What is being asked | Exercise in exact copying. Transcribe every entry that follows, word for word.

[Stored records]
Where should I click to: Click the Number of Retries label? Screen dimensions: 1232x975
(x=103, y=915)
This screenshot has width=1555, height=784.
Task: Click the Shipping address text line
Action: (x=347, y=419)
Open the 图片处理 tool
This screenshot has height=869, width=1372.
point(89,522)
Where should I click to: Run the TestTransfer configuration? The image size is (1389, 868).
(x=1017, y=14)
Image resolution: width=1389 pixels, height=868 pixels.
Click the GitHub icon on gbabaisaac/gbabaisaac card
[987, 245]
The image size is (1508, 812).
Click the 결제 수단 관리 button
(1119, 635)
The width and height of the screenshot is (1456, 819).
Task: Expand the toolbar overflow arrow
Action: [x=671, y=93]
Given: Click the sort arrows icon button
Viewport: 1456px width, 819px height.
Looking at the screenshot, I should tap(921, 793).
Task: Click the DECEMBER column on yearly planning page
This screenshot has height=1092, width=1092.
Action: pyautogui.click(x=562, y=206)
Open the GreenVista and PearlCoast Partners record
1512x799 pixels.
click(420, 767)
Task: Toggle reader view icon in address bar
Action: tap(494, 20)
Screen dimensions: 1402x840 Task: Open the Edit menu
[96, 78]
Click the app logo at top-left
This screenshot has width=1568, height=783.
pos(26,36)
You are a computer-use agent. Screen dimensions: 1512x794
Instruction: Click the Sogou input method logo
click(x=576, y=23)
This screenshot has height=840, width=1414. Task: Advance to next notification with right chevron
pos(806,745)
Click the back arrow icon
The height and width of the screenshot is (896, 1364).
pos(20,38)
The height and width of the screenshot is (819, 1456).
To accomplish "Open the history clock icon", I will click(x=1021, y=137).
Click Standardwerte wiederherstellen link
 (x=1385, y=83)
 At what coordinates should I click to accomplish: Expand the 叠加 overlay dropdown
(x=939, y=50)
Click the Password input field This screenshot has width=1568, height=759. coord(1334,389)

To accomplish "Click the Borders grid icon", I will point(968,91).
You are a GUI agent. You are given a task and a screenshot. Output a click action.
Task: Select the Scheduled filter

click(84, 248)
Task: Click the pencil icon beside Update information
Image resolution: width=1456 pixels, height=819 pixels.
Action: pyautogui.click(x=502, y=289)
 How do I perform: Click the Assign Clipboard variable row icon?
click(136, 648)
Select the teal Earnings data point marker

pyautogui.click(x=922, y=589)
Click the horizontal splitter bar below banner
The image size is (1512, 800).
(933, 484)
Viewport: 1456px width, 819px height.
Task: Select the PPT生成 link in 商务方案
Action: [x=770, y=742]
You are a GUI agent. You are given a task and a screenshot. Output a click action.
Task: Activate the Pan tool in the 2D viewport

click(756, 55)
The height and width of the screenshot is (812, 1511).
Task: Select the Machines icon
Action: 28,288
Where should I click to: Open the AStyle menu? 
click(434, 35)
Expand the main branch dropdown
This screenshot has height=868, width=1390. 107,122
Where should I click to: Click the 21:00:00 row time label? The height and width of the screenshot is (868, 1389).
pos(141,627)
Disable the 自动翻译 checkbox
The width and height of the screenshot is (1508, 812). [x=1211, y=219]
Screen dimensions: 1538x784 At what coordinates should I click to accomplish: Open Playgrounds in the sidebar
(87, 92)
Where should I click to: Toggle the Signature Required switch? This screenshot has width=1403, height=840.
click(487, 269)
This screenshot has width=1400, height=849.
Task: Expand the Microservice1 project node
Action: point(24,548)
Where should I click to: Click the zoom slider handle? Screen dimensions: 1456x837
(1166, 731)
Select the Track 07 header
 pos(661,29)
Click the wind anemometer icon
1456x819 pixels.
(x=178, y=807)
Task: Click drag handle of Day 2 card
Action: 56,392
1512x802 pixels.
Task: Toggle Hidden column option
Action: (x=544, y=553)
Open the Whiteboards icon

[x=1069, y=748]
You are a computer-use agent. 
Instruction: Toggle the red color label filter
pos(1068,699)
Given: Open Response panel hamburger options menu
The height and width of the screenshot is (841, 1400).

Output of the exercise |
Where should I click to: Click the Number of Retries label? Screen dimensions: 1232x975
(x=103, y=915)
This screenshot has width=1555, height=784.
Task: Click the Shipping address text line
Action: (x=347, y=419)
Open the 图片处理 tool
This screenshot has height=869, width=1372.
point(89,522)
Where should I click to: Run the TestTransfer configuration? The image size is (1389, 868).
(x=1017, y=14)
Image resolution: width=1389 pixels, height=868 pixels.
Click the GitHub icon on gbabaisaac/gbabaisaac card
[987, 245]
The image size is (1508, 812).
Click the 결제 수단 관리 button
(1119, 635)
The width and height of the screenshot is (1456, 819).
Task: Expand the toolbar overflow arrow
Action: [x=671, y=93]
Given: Click the sort arrows icon button
Viewport: 1456px width, 819px height.
Looking at the screenshot, I should tap(921, 793).
Task: Click the DECEMBER column on yearly planning page
This screenshot has height=1092, width=1092.
Action: pyautogui.click(x=562, y=206)
Open the GreenVista and PearlCoast Partners record
1512x799 pixels.
click(420, 767)
Task: Toggle reader view icon in address bar
Action: tap(494, 20)
Screen dimensions: 1402x840 Task: Open the Edit menu
[96, 78]
Click the app logo at top-left
This screenshot has width=1568, height=783.
pos(26,36)
You are a computer-use agent. Screen dimensions: 1512x794
Instruction: Click the Sogou input method logo
click(x=576, y=23)
This screenshot has height=840, width=1414. Task: Advance to next notification with right chevron
pos(806,745)
Click the back arrow icon
The height and width of the screenshot is (896, 1364).
pos(20,38)
The height and width of the screenshot is (819, 1456).
To accomplish "Open the history clock icon", I will click(x=1021, y=137).
Click Standardwerte wiederherstellen link
 (x=1385, y=83)
 At what coordinates should I click to accomplish: Expand the 叠加 overlay dropdown
(x=939, y=50)
Click the Password input field This screenshot has width=1568, height=759. coord(1334,389)

To accomplish "Click the Borders grid icon", I will point(968,91).
You are a GUI agent. You are given a task and a screenshot. Output a click action.
Task: Select the Scheduled filter

click(84, 248)
Task: Click the pencil icon beside Update information
Image resolution: width=1456 pixels, height=819 pixels.
Action: pyautogui.click(x=502, y=289)
 How do I perform: Click the Assign Clipboard variable row icon?
click(136, 648)
Select the teal Earnings data point marker

pyautogui.click(x=922, y=589)
Click the horizontal splitter bar below banner
The image size is (1512, 800).
(933, 484)
Viewport: 1456px width, 819px height.
Task: Select the PPT生成 link in 商务方案
Action: [x=770, y=742]
You are a GUI agent. You are given a task and a screenshot. Output a click action.
Task: Activate the Pan tool in the 2D viewport

click(756, 55)
The height and width of the screenshot is (812, 1511).
Task: Select the Machines icon
Action: 28,288
Where should I click to: Open the AStyle menu? 
click(434, 35)
Expand the main branch dropdown
This screenshot has height=868, width=1390. 107,122
Where should I click to: Click the 21:00:00 row time label? The height and width of the screenshot is (868, 1389).
pos(141,627)
Disable the 自动翻译 checkbox
The width and height of the screenshot is (1508, 812). [x=1211, y=219]
Screen dimensions: 1538x784 At what coordinates should I click to accomplish: Open Playgrounds in the sidebar
(87, 92)
Where should I click to: Toggle the Signature Required switch? This screenshot has width=1403, height=840.
click(487, 269)
This screenshot has width=1400, height=849.
Task: Expand the Microservice1 project node
Action: point(24,548)
Where should I click to: Click the zoom slider handle? Screen dimensions: 1456x837
(1166, 731)
Select the Track 07 header
 pos(661,29)
Click the wind anemometer icon
1456x819 pixels.
(x=178, y=807)
Task: Click drag handle of Day 2 card
Action: 56,392
1512x802 pixels.
Task: Toggle Hidden column option
Action: (x=544, y=553)
Open the Whiteboards icon

[x=1069, y=748]
You are a computer-use agent. 
Instruction: Toggle the red color label filter
pos(1068,699)
Given: Open Response panel hamburger options menu
The height and width of the screenshot is (841, 1400).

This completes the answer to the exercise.